Summary: Intertidal estuarine environments expose oysters to wide temperature variations. This can shift their microbiome composition towards pathogen-dominated communities. Understanding the impact of temperature on the microbiome will facilitate oyster health management. The present study was conducted to (1) assess the Pacific oyster microbiome at different temperatures (21°C, 22°C, 26°C and diurnal fluctuation between 22°C and 26°C) and (2) investigate microbiome changes in response to exposure to the pathogen Ostreid herpesvirus-1 (OsHV-1) at different temperatures. Pacific oysters (15 months of age; n = 480) were acclimated to different temperatures in laboratory aquaria. Samples were obtained before and after acclimation and after OsHV-1 exposure for quantification of OsHV-1, total bacteria and Vibrio, by quantitative PCR. Bacterial 16S rRNA gene (V1–V3) sequences were used to characterise the gill bacterial community. The alpha diversity (number of observed amplicon sequence variants) and total number of bacteria associated with the gills of oysters did not change with acclimation to different water temperature profiles, but there was variation in beta diversity. The highest mortality after OsHV-1 exposure occurred at 26°C and these, together with oysters at 22/26°C, had a higher concentration of OsHV-1 DNA compared with to the ones at the lower constant temperatures (P < 0.05).
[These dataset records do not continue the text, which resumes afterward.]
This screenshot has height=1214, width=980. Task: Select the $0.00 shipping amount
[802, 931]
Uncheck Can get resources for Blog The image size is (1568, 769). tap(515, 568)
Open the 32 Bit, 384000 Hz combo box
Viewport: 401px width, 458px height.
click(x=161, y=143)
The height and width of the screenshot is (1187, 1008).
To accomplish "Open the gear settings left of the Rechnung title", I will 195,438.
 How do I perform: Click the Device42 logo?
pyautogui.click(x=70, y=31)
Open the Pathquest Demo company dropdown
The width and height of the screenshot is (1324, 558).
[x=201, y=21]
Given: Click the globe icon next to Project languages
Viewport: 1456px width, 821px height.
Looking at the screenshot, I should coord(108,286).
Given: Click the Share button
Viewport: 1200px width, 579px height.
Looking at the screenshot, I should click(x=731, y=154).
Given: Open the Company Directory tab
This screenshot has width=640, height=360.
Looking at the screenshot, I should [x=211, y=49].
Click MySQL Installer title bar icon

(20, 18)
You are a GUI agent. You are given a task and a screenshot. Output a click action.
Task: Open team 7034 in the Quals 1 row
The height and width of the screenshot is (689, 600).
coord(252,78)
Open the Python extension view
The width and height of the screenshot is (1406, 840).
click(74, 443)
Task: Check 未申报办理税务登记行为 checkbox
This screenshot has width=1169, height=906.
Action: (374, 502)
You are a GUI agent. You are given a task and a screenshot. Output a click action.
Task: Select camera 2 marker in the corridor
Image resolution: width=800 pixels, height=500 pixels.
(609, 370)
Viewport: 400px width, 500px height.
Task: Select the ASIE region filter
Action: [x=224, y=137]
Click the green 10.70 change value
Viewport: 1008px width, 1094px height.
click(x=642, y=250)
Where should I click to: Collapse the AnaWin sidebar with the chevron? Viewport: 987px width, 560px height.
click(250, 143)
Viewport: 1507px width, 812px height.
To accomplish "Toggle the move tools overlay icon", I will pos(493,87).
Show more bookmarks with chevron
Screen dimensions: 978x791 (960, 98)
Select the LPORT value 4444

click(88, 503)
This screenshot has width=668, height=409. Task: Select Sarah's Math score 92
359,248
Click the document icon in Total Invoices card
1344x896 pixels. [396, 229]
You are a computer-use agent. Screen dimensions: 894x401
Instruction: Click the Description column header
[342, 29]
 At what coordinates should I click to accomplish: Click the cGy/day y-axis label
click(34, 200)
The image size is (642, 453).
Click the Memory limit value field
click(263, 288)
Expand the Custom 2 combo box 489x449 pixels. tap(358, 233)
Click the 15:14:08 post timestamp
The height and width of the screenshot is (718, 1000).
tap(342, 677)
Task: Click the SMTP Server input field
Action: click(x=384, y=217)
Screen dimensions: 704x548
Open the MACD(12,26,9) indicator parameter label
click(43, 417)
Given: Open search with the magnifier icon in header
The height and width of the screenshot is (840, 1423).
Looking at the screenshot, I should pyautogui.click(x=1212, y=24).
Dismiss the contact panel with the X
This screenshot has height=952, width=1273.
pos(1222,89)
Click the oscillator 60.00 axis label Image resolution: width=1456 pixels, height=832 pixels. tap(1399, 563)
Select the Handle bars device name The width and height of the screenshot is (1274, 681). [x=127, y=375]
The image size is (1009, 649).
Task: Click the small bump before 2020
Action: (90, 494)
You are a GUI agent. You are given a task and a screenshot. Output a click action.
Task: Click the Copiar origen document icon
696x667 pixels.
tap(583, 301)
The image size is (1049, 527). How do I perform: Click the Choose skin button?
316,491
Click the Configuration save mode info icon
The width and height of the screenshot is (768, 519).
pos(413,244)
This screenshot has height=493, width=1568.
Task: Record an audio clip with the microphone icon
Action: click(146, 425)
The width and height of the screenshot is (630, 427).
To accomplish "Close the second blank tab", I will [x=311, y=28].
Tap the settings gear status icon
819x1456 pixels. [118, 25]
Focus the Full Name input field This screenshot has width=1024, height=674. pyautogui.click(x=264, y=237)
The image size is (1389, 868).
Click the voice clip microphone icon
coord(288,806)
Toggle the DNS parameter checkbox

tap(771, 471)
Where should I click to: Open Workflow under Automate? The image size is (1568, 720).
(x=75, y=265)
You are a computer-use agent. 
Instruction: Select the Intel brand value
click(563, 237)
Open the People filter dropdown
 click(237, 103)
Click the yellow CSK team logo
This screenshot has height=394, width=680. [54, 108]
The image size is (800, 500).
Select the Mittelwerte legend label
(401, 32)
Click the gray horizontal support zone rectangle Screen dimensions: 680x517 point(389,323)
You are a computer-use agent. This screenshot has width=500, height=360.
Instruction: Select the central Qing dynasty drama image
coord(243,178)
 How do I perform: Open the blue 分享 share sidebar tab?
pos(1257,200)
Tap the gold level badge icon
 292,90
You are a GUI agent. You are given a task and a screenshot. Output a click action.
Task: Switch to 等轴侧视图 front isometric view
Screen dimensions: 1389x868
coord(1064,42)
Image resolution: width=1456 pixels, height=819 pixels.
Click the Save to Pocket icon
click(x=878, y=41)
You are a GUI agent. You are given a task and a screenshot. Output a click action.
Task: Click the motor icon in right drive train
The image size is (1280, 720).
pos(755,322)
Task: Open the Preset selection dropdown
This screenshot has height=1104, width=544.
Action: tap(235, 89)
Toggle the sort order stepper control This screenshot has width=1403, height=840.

The total bacterial quantity increased after the OsHV-1 challenge in oysters at 22/26°C. The alpha diversity of microbiota increased after the OsHV-1 challenge in oysters at 21°C and 22/26°C. The beta diversity changed both after acclimation and OsHV-1 challenge. The highest abundance of Vibrio and higher OsHV-1 loads were seen in OsHV-1-challenged oysters at 26°C (P < 0.05). The gill microbiome altered with seawater temperature and OsHV-1 challenge. Higher mortality following OsHV-1 exposure was associated with a higher water temperature and greater abundance of Vibrio spp. arising from the microbiome. Higher seawater temperature can be considered a key risk factor influencing oyster health by altering the microbiome, increasing susceptibility to OsHV-1 and increasing the Vibrio fraction in the oyster microbiome.